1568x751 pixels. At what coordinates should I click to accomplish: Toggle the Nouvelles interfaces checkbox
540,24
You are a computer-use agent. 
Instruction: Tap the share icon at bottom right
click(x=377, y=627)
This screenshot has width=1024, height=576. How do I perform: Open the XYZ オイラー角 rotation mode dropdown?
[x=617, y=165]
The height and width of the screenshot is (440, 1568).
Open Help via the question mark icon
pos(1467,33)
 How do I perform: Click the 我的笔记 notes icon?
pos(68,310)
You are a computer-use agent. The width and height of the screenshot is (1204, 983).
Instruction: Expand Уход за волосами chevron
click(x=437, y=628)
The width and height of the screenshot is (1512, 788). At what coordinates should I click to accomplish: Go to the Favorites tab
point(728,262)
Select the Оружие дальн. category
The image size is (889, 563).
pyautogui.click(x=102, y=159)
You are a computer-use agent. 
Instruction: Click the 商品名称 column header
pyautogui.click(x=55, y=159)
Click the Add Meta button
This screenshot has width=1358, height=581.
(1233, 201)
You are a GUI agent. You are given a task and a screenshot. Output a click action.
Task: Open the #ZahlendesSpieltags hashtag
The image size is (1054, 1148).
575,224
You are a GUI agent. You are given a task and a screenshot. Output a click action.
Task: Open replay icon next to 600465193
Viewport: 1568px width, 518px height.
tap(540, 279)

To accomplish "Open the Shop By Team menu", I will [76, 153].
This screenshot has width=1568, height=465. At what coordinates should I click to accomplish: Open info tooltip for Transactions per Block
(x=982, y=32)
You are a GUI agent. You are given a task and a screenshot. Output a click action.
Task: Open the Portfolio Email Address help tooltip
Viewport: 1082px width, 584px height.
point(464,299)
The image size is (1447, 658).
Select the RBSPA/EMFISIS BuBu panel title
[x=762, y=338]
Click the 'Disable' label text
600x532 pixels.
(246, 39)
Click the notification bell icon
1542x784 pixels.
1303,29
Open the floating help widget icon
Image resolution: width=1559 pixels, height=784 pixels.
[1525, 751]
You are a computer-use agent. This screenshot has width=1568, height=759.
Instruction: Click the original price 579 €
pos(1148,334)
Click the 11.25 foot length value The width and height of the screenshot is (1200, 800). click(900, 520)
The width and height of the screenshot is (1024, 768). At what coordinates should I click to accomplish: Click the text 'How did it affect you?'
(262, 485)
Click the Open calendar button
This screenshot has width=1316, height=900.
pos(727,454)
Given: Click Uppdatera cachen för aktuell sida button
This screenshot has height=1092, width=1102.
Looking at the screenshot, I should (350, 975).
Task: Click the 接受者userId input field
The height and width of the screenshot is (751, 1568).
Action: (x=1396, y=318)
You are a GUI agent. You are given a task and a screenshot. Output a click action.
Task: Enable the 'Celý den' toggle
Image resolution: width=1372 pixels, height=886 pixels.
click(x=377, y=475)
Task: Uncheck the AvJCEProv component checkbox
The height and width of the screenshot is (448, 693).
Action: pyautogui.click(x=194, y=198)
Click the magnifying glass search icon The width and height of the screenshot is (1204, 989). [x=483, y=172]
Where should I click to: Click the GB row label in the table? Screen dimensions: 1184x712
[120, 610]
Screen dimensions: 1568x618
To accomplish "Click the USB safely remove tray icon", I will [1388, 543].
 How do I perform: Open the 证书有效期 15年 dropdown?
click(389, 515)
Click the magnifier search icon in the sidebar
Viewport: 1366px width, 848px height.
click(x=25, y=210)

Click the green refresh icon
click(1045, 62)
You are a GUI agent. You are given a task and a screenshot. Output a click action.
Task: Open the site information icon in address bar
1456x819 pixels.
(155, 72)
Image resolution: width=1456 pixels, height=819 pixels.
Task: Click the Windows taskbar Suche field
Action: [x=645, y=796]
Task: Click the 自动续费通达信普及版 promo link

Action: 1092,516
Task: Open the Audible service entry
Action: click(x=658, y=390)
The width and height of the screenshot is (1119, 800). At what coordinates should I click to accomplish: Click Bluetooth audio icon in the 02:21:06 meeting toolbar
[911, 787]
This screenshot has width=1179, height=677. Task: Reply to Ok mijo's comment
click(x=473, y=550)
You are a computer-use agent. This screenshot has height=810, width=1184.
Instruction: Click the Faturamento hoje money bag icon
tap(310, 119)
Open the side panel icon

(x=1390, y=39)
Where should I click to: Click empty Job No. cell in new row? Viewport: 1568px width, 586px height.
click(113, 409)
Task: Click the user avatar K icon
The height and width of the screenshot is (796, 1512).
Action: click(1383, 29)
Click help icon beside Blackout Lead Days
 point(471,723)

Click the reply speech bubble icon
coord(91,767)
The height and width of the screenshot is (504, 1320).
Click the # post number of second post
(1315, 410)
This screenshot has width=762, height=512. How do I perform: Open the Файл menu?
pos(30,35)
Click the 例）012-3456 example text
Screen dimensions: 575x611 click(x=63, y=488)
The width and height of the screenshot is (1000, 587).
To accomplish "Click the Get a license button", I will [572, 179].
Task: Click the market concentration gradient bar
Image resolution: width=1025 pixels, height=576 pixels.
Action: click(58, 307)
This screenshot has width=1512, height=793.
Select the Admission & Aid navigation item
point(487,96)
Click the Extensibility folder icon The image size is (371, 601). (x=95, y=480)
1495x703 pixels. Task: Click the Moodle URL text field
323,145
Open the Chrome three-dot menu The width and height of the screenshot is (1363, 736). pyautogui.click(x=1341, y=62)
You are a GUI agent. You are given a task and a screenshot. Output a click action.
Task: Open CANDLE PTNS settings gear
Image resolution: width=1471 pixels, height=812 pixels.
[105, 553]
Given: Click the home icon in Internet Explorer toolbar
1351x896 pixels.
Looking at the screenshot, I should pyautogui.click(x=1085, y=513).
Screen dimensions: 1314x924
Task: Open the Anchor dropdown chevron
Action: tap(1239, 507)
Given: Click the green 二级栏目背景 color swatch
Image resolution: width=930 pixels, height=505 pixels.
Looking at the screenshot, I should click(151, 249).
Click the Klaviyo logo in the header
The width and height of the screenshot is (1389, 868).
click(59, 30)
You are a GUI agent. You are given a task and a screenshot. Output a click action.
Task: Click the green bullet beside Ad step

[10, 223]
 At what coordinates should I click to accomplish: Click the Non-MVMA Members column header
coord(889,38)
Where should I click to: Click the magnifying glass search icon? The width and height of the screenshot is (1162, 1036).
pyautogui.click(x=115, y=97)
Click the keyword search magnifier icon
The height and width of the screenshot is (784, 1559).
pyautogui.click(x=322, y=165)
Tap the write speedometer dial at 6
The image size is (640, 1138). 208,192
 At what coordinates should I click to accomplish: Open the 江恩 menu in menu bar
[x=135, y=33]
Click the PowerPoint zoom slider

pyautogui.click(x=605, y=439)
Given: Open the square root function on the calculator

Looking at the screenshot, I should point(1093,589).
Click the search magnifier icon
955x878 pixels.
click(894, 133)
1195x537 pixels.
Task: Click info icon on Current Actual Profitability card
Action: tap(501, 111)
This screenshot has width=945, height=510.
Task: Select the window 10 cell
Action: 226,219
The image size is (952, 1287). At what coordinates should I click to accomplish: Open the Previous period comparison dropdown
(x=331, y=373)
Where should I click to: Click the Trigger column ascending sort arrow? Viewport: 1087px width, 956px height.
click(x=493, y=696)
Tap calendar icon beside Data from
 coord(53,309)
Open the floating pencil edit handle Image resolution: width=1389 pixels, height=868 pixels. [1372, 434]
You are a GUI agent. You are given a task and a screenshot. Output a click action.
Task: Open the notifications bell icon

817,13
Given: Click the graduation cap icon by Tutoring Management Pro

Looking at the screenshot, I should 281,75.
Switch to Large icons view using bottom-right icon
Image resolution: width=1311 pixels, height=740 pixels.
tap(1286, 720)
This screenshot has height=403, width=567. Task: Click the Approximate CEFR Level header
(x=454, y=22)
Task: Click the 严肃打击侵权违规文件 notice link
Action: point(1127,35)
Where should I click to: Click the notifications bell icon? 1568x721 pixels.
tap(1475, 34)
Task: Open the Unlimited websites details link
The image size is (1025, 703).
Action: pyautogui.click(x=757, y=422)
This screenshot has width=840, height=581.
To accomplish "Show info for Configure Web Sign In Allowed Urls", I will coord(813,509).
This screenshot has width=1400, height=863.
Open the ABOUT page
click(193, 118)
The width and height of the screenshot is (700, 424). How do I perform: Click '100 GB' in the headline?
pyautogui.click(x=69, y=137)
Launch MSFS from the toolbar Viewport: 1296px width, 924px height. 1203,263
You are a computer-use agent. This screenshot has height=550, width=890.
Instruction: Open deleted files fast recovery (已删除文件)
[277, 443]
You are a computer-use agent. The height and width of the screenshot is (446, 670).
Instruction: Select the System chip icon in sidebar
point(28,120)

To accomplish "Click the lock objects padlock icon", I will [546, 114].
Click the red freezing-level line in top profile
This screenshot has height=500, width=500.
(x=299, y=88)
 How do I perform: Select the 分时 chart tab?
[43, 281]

────────────────

Starting at the line that contains "Click the notification bell icon" and ending at the line that contains "Click the 11.25", set out those lines of the records as a Markdown table with the columns Entry and Content. Number each row in Entry and skip blank lines.

◆ Expected answer
| Entry | Content |
|---|---|
| 1 | Click the notification bell icon |
| 2 | 1542x784 pixels. |
| 3 | 1303,29 |
| 4 | Open the floating help widget icon |
| 5 | Image resolution: width=1559 pixels, height=784 pixels. |
| 6 | [1525, 751] |
| 7 | You are a computer-use agent. This screenshot has width=1568, height=759. |
| 8 | Instruction: Click the original price 579 € |
| 9 | pos(1148,334) |
| 10 | Click the 11.25 foot length value The width and height of the screenshot is (1200, 800). click(900, 520) |